# FWB - What am I doing wrong?



## Tourney3p0 (Feb 20, 2014)

I haven't gotten as much of a bite in the last 10 or so outings. It's starting to get a little frustrating, so I wanted to mention my technique and have someone tell me what I'm doing wrong.

It's been mostly Friday evenings and all times from sunup to sundown on Saturday and Sunday. Some of the trips are at the public access points off Santa Rosa and others are closer to Destin where there are no condos. Incoming tide, outgoing tide, you name it, I've tried it without any luck.

Bait has been live shrimp, fresh peeled shrimp, and live sandfleas fished on a double drop with #2 circle hooks. I've tried casting on top of the sandbar (although the sandbar is so far out at FWB, that's about the limits of my casting distance), right before the sandbar, everywhere in between, and only a few feet out where the waves begin to break. I stick the rods in the spike, wait an hour or so, then reel in untouched bait every time. Rinse and repeat a few times and go home in shame.
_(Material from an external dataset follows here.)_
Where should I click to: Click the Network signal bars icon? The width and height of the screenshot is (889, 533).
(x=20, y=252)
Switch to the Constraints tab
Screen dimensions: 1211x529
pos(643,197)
I've read the sticky on reading the surf, and I make sure to follow this points to the best of my ability. Even if I'm completely messing that up, it seems like there should have been at least one errant fish that decided to pick up my bait.

Can I get some pointers? If nothing else, where should I be aiming my bait?


----------



## SteveCal (Jun 21, 2014)

My results pretty much mirror yours. A few folks say they catch Pompano, etc. in the Destin, Miramar and Santa Rosa Beach area. But I've never caught anything but Rays and Catfish there. I have caught my Pompano in Gulf Shores just inside the west end of the park and at Ft. Pickens. Went to Navarre and fish to the east of the pier. It sucked. Waves four feet high. Winds 20+. And stinkin' catfish was all I caught. Oh, I did see several sharks 40 to 50 feet off the beach. You can almost see Navarre Pier from Okaloossa Pier.


----------



## Tourney3p0 (Feb 20, 2014)

I found a spot last year where I could actually walk out to the sandbar without the water going above my chest. We caught plenty of fish there casting just past the sandbar into the darker water. Then a storm came, and no more close sandbar.

As far as I know, there's currently no such place in the FWB area. Maybe it's just not a good place to fish, but I'd like to think someone has figured it out.


----------



## devinsdad (Mar 31, 2010)

I went out yesterday with a guy I met on the PFF and had the same luck. He was fishing right beside me using the same rig, distance, bait, etc... He got two nice Pomps within 30 minutes and I never even got a single bite. Just the way it goes.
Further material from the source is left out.